## Start RAW RECORDS

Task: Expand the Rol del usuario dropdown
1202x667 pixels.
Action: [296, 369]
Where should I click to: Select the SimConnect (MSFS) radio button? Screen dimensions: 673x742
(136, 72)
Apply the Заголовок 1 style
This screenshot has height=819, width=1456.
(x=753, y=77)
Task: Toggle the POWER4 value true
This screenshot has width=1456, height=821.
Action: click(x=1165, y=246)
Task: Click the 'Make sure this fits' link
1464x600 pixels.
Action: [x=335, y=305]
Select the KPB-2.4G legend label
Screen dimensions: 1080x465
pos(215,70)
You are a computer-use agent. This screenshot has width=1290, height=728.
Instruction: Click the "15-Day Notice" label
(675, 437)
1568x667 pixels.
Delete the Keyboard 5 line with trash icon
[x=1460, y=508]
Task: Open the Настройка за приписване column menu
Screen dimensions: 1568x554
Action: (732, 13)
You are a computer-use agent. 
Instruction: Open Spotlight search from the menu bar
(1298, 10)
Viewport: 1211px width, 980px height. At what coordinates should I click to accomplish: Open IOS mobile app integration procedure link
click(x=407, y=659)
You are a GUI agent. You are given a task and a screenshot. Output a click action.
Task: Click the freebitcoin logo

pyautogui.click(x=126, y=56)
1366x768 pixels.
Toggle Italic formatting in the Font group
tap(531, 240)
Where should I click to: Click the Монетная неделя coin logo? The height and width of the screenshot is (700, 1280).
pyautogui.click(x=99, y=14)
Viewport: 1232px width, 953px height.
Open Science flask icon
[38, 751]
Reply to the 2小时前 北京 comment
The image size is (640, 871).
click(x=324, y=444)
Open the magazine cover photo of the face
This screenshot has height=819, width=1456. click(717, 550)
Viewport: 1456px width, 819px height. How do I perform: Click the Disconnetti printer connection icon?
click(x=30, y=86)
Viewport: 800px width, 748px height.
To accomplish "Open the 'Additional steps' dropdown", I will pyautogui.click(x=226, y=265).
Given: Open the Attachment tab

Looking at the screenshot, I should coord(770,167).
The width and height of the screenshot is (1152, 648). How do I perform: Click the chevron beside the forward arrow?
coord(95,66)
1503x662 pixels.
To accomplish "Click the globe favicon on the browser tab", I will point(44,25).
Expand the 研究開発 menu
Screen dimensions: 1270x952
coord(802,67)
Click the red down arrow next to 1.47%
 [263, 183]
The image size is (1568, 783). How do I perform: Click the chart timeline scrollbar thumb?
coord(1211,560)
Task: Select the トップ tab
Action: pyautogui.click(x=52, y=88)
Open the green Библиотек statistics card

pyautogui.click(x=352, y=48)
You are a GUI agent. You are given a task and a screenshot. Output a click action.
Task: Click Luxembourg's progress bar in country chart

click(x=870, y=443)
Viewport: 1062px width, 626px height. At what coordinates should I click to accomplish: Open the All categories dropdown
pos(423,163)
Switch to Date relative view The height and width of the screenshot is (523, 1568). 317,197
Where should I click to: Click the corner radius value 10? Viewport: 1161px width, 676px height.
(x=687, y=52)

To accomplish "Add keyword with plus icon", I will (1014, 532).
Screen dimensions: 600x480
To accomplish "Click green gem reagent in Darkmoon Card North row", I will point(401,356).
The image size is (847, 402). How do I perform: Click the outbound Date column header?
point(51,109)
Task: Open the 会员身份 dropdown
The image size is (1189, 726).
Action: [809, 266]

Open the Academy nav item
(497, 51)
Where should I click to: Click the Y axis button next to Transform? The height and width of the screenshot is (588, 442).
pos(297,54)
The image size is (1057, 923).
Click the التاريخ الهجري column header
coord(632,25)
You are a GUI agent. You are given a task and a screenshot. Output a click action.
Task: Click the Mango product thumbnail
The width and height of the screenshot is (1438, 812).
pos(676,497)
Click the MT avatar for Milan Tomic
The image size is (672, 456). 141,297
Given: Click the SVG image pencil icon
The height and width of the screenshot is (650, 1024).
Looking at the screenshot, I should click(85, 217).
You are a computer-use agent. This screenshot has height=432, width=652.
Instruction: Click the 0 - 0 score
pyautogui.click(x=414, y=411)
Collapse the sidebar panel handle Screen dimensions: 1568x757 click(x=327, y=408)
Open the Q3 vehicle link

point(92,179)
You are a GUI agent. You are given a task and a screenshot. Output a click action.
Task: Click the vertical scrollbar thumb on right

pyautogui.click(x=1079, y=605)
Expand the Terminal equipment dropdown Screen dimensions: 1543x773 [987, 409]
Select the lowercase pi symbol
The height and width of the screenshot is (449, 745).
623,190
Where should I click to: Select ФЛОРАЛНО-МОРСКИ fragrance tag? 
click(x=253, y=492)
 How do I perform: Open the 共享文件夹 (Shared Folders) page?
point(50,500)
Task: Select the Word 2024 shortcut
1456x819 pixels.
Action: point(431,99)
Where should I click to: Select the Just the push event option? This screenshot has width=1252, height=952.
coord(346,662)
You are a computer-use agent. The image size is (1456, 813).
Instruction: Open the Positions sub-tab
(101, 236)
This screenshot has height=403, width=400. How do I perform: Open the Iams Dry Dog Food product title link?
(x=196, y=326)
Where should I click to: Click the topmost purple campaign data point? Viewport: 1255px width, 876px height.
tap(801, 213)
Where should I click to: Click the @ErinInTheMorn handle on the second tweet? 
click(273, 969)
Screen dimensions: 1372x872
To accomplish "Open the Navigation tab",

## End RAW RECORDS

• [TASK PROMPT] Reproduce the entire listing above verbatim, line for line.

• [TASK RESULT]
Task: Expand the Rol del usuario dropdown
1202x667 pixels.
Action: [296, 369]
Where should I click to: Select the SimConnect (MSFS) radio button? Screen dimensions: 673x742
(136, 72)
Apply the Заголовок 1 style
This screenshot has height=819, width=1456.
(x=753, y=77)
Task: Toggle the POWER4 value true
This screenshot has width=1456, height=821.
Action: click(x=1165, y=246)
Task: Click the 'Make sure this fits' link
1464x600 pixels.
Action: [x=335, y=305]
Select the KPB-2.4G legend label
Screen dimensions: 1080x465
pos(215,70)
You are a computer-use agent. This screenshot has width=1290, height=728.
Instruction: Click the "15-Day Notice" label
(675, 437)
1568x667 pixels.
Delete the Keyboard 5 line with trash icon
[x=1460, y=508]
Task: Open the Настройка за приписване column menu
Screen dimensions: 1568x554
Action: (732, 13)
You are a computer-use agent. 
Instruction: Open Spotlight search from the menu bar
(1298, 10)
Viewport: 1211px width, 980px height. At what coordinates should I click to accomplish: Open IOS mobile app integration procedure link
click(x=407, y=659)
You are a GUI agent. You are given a task and a screenshot. Output a click action.
Task: Click the freebitcoin logo

pyautogui.click(x=126, y=56)
1366x768 pixels.
Toggle Italic formatting in the Font group
tap(531, 240)
Where should I click to: Click the Монетная неделя coin logo? The height and width of the screenshot is (700, 1280).
pyautogui.click(x=99, y=14)
Viewport: 1232px width, 953px height.
Open Science flask icon
[38, 751]
Reply to the 2小时前 北京 comment
The image size is (640, 871).
click(x=324, y=444)
Open the magazine cover photo of the face
This screenshot has height=819, width=1456. click(717, 550)
Viewport: 1456px width, 819px height. How do I perform: Click the Disconnetti printer connection icon?
click(x=30, y=86)
Viewport: 800px width, 748px height.
To accomplish "Open the 'Additional steps' dropdown", I will pyautogui.click(x=226, y=265).
Given: Open the Attachment tab

Looking at the screenshot, I should coord(770,167).
The width and height of the screenshot is (1152, 648). How do I perform: Click the chevron beside the forward arrow?
coord(95,66)
1503x662 pixels.
To accomplish "Click the globe favicon on the browser tab", I will point(44,25).
Expand the 研究開発 menu
Screen dimensions: 1270x952
coord(802,67)
Click the red down arrow next to 1.47%
 [263, 183]
The image size is (1568, 783). How do I perform: Click the chart timeline scrollbar thumb?
coord(1211,560)
Task: Select the トップ tab
Action: pyautogui.click(x=52, y=88)
Open the green Библиотек statistics card

pyautogui.click(x=352, y=48)
You are a GUI agent. You are given a task and a screenshot. Output a click action.
Task: Click Luxembourg's progress bar in country chart

click(x=870, y=443)
Viewport: 1062px width, 626px height. At what coordinates should I click to accomplish: Open the All categories dropdown
pos(423,163)
Switch to Date relative view The height and width of the screenshot is (523, 1568). 317,197
Where should I click to: Click the corner radius value 10? Viewport: 1161px width, 676px height.
(x=687, y=52)

To accomplish "Add keyword with plus icon", I will (1014, 532).
Screen dimensions: 600x480
To accomplish "Click green gem reagent in Darkmoon Card North row", I will point(401,356).
The image size is (847, 402). How do I perform: Click the outbound Date column header?
point(51,109)
Task: Open the 会员身份 dropdown
The image size is (1189, 726).
Action: [809, 266]

Open the Academy nav item
(497, 51)
Where should I click to: Click the Y axis button next to Transform? The height and width of the screenshot is (588, 442).
pos(297,54)
The image size is (1057, 923).
Click the التاريخ الهجري column header
coord(632,25)
You are a GUI agent. You are given a task and a screenshot. Output a click action.
Task: Click the Mango product thumbnail
The width and height of the screenshot is (1438, 812).
pos(676,497)
Click the MT avatar for Milan Tomic
The image size is (672, 456). 141,297
Given: Click the SVG image pencil icon
The height and width of the screenshot is (650, 1024).
Looking at the screenshot, I should click(85, 217).
You are a computer-use agent. This screenshot has height=432, width=652.
Instruction: Click the 0 - 0 score
pyautogui.click(x=414, y=411)
Collapse the sidebar panel handle Screen dimensions: 1568x757 click(x=327, y=408)
Open the Q3 vehicle link

point(92,179)
You are a GUI agent. You are given a task and a screenshot. Output a click action.
Task: Click the vertical scrollbar thumb on right

pyautogui.click(x=1079, y=605)
Expand the Terminal equipment dropdown Screen dimensions: 1543x773 [987, 409]
Select the lowercase pi symbol
The height and width of the screenshot is (449, 745).
623,190
Where should I click to: Select ФЛОРАЛНО-МОРСКИ fragrance tag? 
click(x=253, y=492)
 How do I perform: Open the 共享文件夹 (Shared Folders) page?
point(50,500)
Task: Select the Word 2024 shortcut
1456x819 pixels.
Action: point(431,99)
Where should I click to: Select the Just the push event option? This screenshot has width=1252, height=952.
coord(346,662)
You are a computer-use agent. The image size is (1456, 813).
Instruction: Open the Positions sub-tab
(101, 236)
This screenshot has height=403, width=400. How do I perform: Open the Iams Dry Dog Food product title link?
(x=196, y=326)
Where should I click to: Click the topmost purple campaign data point? Viewport: 1255px width, 876px height.
tap(801, 213)
Where should I click to: Click the @ErinInTheMorn handle on the second tweet? 
click(273, 969)
Screen dimensions: 1372x872
To accomplish "Open the Navigation tab",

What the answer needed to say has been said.